An “interplay” of climate change exacerbated heavy rainfall during the first two weeks of September 2023 in several countries across the Mediterranean, caused by low-pressure systems forming around a blocking high centred over the Netherlands.
This is according to World Weather Attribution (WWA), which notes that not all extreme weather events are caused or worsened by climate change.
But the researchers found that an event as extreme as the one observed over Libya has become up to 50 times more likely and up to 50% more intense compared with a 1.2C cooler climate, they said.
For the large region including Greece and parts of Bulgaria and Turkey, human-induced climate change made an event as extreme as the one observed up to 10 times more likely and up to 40% more intense, they said.
WWA is a non-profit group of researchers from institutions such as Imperial College London, The Royal Netherlands Meteorological Institute, the Laboratoire des Sciences du Climat et de l’Environnement and the Red Cross Red Crescent Climate Centre.

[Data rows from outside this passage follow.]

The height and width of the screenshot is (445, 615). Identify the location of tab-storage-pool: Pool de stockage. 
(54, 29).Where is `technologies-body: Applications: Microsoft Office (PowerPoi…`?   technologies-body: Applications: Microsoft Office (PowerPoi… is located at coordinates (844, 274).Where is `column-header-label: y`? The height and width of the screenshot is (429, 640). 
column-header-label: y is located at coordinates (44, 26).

They found that severe flooding in Spain, Greece, Turkey, Bulgaria and Libya was caused by very heavy rainfall that fell, in the case of Spain in less than 24 hours, whereas it lasted 24 hours in Libya and up to four days over Greece and Türkiye.

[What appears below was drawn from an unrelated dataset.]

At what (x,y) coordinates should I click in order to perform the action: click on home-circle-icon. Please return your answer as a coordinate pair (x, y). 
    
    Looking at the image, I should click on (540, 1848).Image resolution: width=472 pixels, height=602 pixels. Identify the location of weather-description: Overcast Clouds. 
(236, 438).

WWA noted that on 3 September torrential rain fell within a few hours in Spain, followed by very heavy rain and floods caused by the low-pressure system “Daniel” in Greece and Bulgaria between 4 and 7 September, and devastating floods in Libya after very extreme rainfall during the 10th.
All three individual rainfall events caused severe flooding, submerging settlements and leaving thousands homeless and killing at least four people in Bulgaria, six in Spain, seven in Turkey and 17 in Greece.

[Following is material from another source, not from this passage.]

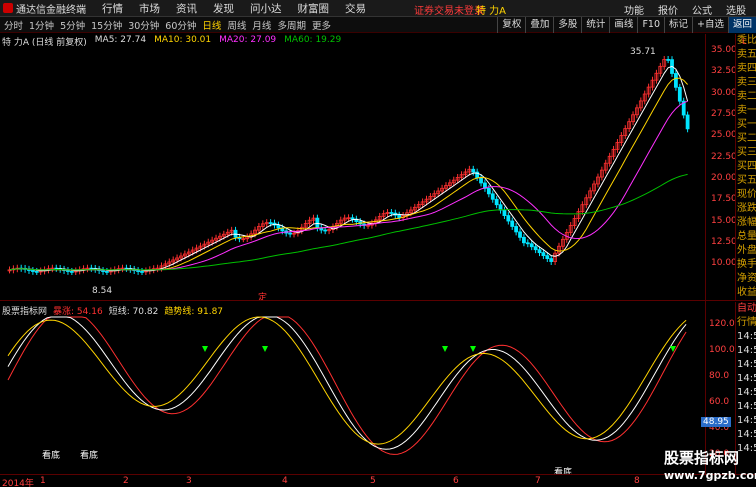 The image size is (756, 487). Describe the element at coordinates (150, 8) in the screenshot. I see `menu-item-market: 市场` at that location. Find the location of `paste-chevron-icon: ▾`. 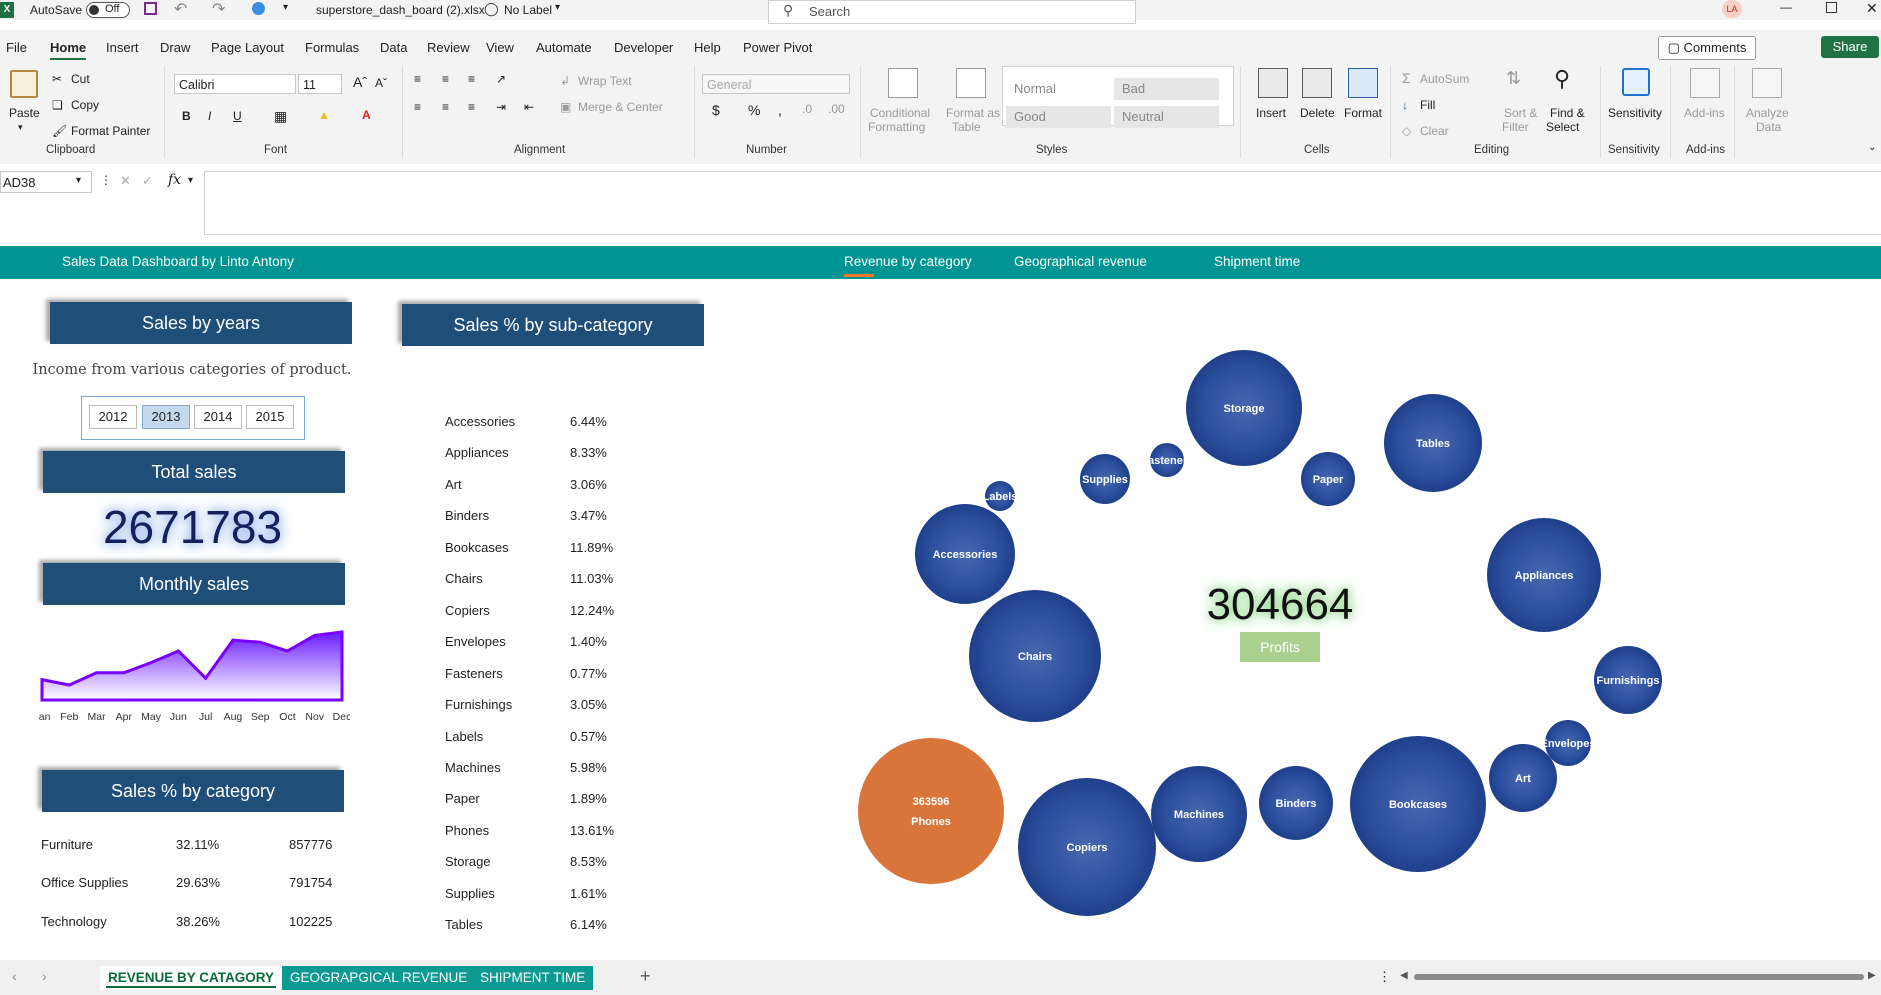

Further, 3,958 casualties have been confirmed in the Libyan city of Derna alone, and an additional 170 fatalities elsewhere in the country, while more than 10,000 people are still missing after two major dams broke, said WWA.
The uncertainty in these estimates is high, they said, and encompass the possibility of no detectable change, “but there are multiple reasons we can be confident that climate change did make the events more likely”, they said. From theory we know that an increase in rainfall intensity of around 10% would be expected given current warming levels, so we could only report that there has been no change if there was a well-known dynamic process counteracting this effect, which there is not.